- Born: c. 582 Mecca, Hejaz, Arabian Peninsula
- Died: 625 CE (aged c. 43–48) Medina, First Islamic State
- Cause of death: Wounds sustained at the Battle of Uhud that reopened after leading the Expedition of Qatan.
- Allegiance: Muhammad
- Service years: c. 624–625
- Conflicts: Battle of Badr; Battle of Uhud; Expedition of Qatan †;
- Relations: Abd al-Asad ibn Hilal (father) Barrah bint Abd al-Muttalib (mother)

= Abu Salama =

Companion (sahaba) of the Islamic prophet Muhammad

Abū Salama ʿAbd Allāh ibn ʿAbd al-Asad (أَبُو سَلَمَة عَبْد ٱلله ٱبْن عَبْد ٱلْأَسَد) was one of the companions of the Islamic prophet Muhammad. He was also a cousin and a foster-brother of Muhammad and Hamza ibn Abd al-Muttalib through their foster-mother Thuwaybah.

==Biography==
Abū Salama was one of the early companions of Muḥammad. He was born to Barrah bint Abd al-Muttalib and ʿAbd al-Asad, thus making him the first cousin of Muḥammad; as Barrah was the full sister of Abd Allah ibn Abd al-Muttalib. He was married to Umm Salama, and they were among the first who converted to Islam. They had four children: Salama, Umar ibn salama Zaynab and Durra.

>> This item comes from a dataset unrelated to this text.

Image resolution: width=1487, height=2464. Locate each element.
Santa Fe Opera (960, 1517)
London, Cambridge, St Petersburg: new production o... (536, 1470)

Abū Salama was also involved in the migration towards Ethiopia but later came back under the protection of his uncle Abu Talib ibn Abd al-Muttalib.

==Military campaigns during Muhammad's epoch ==

Abū Salama died from a wound he sustained during the Battle of Uhud that reopened after he had led the Expedition of Qatan. After his death, Muhammad married his widow Umm Salama.

He also participated in the Expedition of Qatan in which Muḥammad ordered to attack the Banu Asad bin Khuzaymah tribe after receiving intelligence that they were allegedly plotting to attack Medina. 3 people were captured by Muslims during the expedition.